→ WHAT THIS TASK INVOLVES:
Reproduce only the top of the records, down to and including the line containing "Uncategorized (304, 2425)".

→ DATA SUPPLIED:
▶
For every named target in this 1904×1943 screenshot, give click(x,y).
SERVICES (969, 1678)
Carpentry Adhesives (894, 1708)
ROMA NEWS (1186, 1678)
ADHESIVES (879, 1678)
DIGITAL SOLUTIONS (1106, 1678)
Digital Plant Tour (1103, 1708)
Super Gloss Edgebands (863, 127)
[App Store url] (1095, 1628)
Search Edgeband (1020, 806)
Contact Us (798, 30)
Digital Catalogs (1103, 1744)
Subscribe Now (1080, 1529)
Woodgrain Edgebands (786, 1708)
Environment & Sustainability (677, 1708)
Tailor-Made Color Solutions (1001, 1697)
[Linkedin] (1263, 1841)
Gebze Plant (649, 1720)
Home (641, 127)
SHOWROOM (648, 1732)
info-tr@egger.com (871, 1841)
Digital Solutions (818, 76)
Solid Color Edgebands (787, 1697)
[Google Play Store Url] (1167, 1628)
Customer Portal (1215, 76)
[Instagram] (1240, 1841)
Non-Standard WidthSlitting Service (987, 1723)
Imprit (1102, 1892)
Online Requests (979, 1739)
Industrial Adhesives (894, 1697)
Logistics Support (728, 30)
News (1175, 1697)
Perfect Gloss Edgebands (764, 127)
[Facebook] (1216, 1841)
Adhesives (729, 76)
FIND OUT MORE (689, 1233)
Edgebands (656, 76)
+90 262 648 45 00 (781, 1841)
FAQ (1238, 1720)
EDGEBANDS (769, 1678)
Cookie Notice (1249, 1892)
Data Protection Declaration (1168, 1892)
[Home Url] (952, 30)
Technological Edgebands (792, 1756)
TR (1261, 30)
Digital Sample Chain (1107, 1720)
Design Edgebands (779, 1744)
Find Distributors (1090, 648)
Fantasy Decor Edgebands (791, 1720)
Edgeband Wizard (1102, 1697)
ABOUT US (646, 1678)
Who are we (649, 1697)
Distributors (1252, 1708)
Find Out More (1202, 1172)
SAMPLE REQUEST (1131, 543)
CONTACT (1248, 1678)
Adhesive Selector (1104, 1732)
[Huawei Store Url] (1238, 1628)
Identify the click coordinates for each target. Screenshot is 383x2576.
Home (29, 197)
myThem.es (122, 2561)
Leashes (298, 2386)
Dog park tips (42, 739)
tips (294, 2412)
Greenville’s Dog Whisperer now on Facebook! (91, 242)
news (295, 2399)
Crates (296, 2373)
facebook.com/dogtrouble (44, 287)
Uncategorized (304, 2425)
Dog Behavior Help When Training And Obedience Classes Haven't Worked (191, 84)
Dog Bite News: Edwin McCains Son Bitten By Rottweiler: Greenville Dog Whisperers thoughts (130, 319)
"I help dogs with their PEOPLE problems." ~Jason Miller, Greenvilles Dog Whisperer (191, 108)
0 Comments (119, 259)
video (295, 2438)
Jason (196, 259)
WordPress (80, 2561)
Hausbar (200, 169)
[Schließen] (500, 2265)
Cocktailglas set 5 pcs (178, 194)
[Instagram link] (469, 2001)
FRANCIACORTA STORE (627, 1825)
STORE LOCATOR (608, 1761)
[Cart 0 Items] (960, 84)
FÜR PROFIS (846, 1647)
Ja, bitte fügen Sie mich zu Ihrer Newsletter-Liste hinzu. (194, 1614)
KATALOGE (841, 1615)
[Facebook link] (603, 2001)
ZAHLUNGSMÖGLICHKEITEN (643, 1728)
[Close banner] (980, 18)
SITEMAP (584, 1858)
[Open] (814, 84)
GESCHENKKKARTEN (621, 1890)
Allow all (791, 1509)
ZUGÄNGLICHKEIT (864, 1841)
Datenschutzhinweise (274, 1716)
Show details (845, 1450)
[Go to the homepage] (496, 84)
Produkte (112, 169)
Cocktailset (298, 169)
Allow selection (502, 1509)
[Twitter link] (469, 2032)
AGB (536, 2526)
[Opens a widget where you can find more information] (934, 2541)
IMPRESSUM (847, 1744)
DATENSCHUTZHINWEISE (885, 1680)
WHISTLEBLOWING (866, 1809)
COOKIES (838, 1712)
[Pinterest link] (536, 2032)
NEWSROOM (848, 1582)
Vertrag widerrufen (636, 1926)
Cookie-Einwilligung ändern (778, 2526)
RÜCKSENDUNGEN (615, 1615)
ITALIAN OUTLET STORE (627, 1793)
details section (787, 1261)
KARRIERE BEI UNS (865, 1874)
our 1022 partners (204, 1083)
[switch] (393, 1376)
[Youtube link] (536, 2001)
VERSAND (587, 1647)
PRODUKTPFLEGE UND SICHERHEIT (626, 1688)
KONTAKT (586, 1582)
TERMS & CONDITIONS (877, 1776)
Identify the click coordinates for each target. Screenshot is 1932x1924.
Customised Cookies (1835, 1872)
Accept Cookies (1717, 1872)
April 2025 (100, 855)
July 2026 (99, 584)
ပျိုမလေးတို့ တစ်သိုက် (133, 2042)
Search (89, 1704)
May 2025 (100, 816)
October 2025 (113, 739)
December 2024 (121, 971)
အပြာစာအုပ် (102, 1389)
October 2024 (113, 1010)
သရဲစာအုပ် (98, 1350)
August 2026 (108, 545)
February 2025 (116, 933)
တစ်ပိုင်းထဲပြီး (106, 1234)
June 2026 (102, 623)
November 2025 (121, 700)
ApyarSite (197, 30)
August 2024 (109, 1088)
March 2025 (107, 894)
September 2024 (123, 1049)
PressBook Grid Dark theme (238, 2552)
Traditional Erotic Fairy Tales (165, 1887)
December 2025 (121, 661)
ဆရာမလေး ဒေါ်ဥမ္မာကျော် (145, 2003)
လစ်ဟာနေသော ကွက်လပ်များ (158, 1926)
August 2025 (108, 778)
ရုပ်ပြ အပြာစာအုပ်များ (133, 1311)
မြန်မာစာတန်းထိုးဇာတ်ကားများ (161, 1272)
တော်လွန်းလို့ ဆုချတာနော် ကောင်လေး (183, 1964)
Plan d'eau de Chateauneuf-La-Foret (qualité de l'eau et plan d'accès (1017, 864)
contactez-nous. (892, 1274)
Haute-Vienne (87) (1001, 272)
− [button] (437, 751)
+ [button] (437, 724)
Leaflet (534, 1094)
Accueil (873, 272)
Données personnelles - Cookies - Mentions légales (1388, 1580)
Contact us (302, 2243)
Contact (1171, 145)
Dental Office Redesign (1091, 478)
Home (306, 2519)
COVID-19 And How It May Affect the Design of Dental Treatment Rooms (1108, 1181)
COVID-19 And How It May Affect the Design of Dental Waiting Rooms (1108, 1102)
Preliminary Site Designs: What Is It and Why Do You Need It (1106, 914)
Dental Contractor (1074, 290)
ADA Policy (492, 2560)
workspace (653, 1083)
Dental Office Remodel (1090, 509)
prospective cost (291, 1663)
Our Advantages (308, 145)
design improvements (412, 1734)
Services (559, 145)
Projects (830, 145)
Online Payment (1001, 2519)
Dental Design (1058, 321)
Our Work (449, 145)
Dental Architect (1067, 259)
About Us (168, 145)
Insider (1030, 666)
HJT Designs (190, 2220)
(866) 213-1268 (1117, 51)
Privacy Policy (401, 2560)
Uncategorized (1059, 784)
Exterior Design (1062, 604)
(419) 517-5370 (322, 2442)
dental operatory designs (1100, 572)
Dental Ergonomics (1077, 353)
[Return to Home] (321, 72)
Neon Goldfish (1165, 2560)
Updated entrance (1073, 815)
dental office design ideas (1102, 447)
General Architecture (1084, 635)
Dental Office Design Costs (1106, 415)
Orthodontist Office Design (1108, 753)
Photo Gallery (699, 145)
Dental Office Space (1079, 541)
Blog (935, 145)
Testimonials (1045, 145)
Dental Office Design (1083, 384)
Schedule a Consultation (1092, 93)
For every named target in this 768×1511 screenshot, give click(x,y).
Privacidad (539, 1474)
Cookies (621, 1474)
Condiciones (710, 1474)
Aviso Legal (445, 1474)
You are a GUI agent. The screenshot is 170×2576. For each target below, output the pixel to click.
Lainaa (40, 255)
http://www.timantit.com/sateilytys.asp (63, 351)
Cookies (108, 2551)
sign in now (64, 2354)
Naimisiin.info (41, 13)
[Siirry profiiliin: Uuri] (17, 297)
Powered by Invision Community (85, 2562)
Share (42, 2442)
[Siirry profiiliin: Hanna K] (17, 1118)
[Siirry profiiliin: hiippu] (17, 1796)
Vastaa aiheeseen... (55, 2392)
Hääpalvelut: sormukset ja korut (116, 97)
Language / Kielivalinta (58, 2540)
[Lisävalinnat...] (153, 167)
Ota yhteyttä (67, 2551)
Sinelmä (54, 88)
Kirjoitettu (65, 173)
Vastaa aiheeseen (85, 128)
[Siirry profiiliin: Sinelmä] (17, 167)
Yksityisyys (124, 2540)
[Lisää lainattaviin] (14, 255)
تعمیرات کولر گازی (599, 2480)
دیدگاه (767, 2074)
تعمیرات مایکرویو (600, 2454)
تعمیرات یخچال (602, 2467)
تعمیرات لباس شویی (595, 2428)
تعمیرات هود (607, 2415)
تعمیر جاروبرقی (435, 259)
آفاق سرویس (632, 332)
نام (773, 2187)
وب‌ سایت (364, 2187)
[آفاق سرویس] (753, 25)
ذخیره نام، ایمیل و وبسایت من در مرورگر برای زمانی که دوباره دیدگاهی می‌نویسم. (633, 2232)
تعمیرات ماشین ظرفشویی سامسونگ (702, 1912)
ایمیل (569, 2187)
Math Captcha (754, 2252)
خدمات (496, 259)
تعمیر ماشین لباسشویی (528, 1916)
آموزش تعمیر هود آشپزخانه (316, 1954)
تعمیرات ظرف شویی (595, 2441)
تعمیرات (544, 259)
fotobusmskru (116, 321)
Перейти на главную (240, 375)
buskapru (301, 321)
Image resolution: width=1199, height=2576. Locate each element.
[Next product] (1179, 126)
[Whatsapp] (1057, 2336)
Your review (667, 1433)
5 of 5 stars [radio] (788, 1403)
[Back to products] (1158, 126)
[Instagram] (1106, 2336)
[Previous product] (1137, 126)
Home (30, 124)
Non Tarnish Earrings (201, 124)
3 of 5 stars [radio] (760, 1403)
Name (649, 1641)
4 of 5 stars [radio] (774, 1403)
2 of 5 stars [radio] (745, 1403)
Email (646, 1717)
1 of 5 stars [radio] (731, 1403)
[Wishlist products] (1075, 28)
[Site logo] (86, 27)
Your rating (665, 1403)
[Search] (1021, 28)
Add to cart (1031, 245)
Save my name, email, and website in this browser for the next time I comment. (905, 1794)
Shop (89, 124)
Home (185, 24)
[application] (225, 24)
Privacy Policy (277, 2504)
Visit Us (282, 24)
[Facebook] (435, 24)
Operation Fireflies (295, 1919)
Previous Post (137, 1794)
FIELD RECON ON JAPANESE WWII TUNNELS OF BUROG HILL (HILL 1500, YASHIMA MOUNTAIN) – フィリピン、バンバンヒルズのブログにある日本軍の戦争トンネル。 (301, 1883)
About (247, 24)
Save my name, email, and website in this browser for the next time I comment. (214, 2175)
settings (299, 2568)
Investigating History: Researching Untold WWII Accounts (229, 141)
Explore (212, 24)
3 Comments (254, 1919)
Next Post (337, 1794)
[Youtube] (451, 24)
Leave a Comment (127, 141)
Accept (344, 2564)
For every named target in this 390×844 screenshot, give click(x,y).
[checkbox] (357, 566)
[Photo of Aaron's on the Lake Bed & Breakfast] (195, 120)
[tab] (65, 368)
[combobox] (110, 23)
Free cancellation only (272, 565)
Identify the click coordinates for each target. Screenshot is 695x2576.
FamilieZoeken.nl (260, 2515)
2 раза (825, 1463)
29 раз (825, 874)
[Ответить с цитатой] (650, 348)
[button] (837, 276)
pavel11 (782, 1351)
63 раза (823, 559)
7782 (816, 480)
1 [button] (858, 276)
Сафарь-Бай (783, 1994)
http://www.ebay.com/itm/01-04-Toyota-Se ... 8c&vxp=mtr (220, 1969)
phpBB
◀
→ TASK RESULT:
For every named target in this 1904×1943 screenshot, give click(x,y).
SERVICES (969, 1678)
Carpentry Adhesives (894, 1708)
ROMA NEWS (1186, 1678)
ADHESIVES (879, 1678)
DIGITAL SOLUTIONS (1106, 1678)
Digital Plant Tour (1103, 1708)
Super Gloss Edgebands (863, 127)
[App Store url] (1095, 1628)
Search Edgeband (1020, 806)
Contact Us (798, 30)
Digital Catalogs (1103, 1744)
Subscribe Now (1080, 1529)
Woodgrain Edgebands (786, 1708)
Environment & Sustainability (677, 1708)
Tailor-Made Color Solutions (1001, 1697)
[Linkedin] (1263, 1841)
Gebze Plant (649, 1720)
Home (641, 127)
SHOWROOM (648, 1732)
info-tr@egger.com (871, 1841)
Digital Solutions (818, 76)
Solid Color Edgebands (787, 1697)
[Google Play Store Url] (1167, 1628)
Customer Portal (1215, 76)
[Instagram] (1240, 1841)
Non-Standard WidthSlitting Service (987, 1723)
Imprit (1102, 1892)
Online Requests (979, 1739)
Industrial Adhesives (894, 1697)
Logistics Support (728, 30)
News (1175, 1697)
Perfect Gloss Edgebands (764, 127)
[Facebook] (1216, 1841)
Adhesives (729, 76)
FIND OUT MORE (689, 1233)
Edgebands (656, 76)
+90 262 648 45 00 (781, 1841)
FAQ (1238, 1720)
EDGEBANDS (769, 1678)
Cookie Notice (1249, 1892)
Data Protection Declaration (1168, 1892)
[Home Url] (952, 30)
Technological Edgebands (792, 1756)
TR (1261, 30)
Digital Sample Chain (1107, 1720)
Design Edgebands (779, 1744)
Find Distributors (1090, 648)
Fantasy Decor Edgebands (791, 1720)
Edgeband Wizard (1102, 1697)
ABOUT US (646, 1678)
Who are we (649, 1697)
Distributors (1252, 1708)
Find Out More (1202, 1172)
SAMPLE REQUEST (1131, 543)
CONTACT (1248, 1678)
Adhesive Selector (1104, 1732)
[Huawei Store Url] (1238, 1628)
Identify the click coordinates for each target. Screenshot is 383x2576.
Home (29, 197)
myThem.es (122, 2561)
Leashes (298, 2386)
Dog park tips (42, 739)
tips (294, 2412)
Greenville’s Dog Whisperer now on Facebook! (91, 242)
news (295, 2399)
Crates (296, 2373)
facebook.com/dogtrouble (44, 287)
Uncategorized (304, 2425)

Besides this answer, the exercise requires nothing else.